Before all this he traveled “BitSignal“, a promise to pay $1,000 in BTC to people with the best tweets about the state of American decay. Last weekend, Srinivasan and the Twitter faithful sounded the alarm: Economic ruin is near.

And then US financial markets opened flat on Monday morning. Balaji’s peers, venture capitalists like Jason Calacanis, have had a mixed reaction. Calacanis called the bet “glorious” because the increased attention is likely to increase the price of bitcoin, but warned Balaji about starting a bank run.

Anyway, I’ll go on the record: Bitcoin will not be worth $1 million on June 15, 2023, due to US hyperinflation. This is not financial advice. But instead of focusing on the stake itself, I’d rather focus on what a hyper-inflated, $1 million bitcoin would even look like.

First and foremost, hyperinflation in the US would be disastrous for the global economy. Full stop. The fallout would be truly unimaginable. The United States is a beacon of stability for the rest of the world. Hyperinflation in the US probably means hyperinflation everywhere.

But at least we have bitcoin, right?

Right now you can get about $28,000 in exchange for one bitcoin. During hyperinflation with $1 million bitcoin you can get 35 times that amount for one bitcoin. If you have some bitcoin that can excite you. But don’t think of this as the dollar value of your bitcoin stack increasing 35x. Rather, consider the price of bread, gas, rice, steak, cast iron pans, electricity, everything increases 35 times. It would be the same for your bitcoin.

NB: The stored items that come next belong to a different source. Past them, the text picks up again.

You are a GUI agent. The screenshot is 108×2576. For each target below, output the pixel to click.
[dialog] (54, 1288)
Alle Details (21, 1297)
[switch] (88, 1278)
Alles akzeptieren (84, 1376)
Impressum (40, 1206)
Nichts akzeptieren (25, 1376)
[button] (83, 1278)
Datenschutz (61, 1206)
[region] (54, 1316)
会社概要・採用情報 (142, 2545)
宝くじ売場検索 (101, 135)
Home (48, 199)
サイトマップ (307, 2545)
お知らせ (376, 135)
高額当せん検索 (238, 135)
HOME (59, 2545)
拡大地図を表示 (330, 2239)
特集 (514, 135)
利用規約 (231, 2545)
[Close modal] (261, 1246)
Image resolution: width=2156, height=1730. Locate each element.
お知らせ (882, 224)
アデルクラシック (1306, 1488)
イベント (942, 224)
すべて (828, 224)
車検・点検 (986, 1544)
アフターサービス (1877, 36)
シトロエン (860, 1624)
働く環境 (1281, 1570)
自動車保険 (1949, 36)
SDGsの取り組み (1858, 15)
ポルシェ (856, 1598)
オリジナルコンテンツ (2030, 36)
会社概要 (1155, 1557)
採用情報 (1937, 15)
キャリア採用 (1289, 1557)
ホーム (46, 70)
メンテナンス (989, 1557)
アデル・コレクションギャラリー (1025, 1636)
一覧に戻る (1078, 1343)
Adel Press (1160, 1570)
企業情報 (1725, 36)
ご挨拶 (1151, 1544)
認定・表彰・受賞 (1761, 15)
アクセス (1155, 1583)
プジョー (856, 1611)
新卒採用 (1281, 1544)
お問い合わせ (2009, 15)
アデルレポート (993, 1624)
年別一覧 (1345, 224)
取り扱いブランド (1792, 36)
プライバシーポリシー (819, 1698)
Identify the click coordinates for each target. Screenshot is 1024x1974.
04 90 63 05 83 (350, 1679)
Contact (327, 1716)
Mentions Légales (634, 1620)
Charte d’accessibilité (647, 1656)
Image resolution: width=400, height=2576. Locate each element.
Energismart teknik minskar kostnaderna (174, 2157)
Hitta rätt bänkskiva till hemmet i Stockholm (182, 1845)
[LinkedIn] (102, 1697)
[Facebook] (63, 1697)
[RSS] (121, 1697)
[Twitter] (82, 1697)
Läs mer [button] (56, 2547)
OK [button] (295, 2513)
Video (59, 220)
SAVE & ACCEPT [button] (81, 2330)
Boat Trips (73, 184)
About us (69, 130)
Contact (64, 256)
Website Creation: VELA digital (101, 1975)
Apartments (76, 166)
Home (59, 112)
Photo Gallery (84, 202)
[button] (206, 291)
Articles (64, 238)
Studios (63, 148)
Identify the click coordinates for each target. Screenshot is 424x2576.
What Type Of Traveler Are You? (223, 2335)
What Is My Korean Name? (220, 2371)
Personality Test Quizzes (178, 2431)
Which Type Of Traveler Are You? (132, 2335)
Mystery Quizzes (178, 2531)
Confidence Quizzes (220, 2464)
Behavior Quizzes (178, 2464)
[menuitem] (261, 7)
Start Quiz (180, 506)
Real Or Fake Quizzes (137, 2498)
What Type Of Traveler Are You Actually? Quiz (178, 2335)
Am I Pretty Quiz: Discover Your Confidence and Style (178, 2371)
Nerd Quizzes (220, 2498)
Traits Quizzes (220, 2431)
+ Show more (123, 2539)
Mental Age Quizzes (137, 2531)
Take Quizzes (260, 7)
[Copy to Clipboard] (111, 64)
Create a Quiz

And then there’s the glaring problem: How will you even use your bitcoin? If you are in a bitcoin economic ecosystem like Bitcoin Beach in El Salvador or Bitcoin Lake in Guatemala, you will probably be fine, because they have the infrastructure to support a local economy. But even with the many millions of bitcoiners out there and the many thousands of businesses that accept bitcoin and the hundreds of exchanges that will give you dollars for your bitcoin, is it enough?

Bitcoin needs to serve billions of bitcoiners and millions of businesses. And where will those who did not have bitcoin before the hyperinflation get bitcoins? Will the stock markets even survive the sudden onset of hyperinflation? Maybe they will. Perhaps people will mostly start accepting bitcoin for payment for goods and services. Maybe someone will sell their assets for bitcoin. Who knows?

The bottom line is that right now bitcoin would not save us from sudden global hyperinflation. The ecosystem is simply not developed enough. We need more bitcoiners, more businesses that accept bitcoin, more bitcoin companies, more Lightning Network companies (to handle the increased transaction volumes) and more distributed mining.

How many more Bitcoiners do we need? How many BTCPay servers do we need to set up for companies to trade with bitcoin? How many Lightning channels do we need to open? How many ASICs should mine bitcoin?

More. We simply need more everything in bitcoin.

Hyperbitcoinization is the term used to describe a post-government-controlled-money world where bitcoin is the main global currency. Bitcoiners want hyperbitcoinization to improve money. Fix the money, fix the world.

But if we are pushed into hyperbitcoinization before the ecosystem is ready, we may not be able to actually use bitcoin even if it could save us.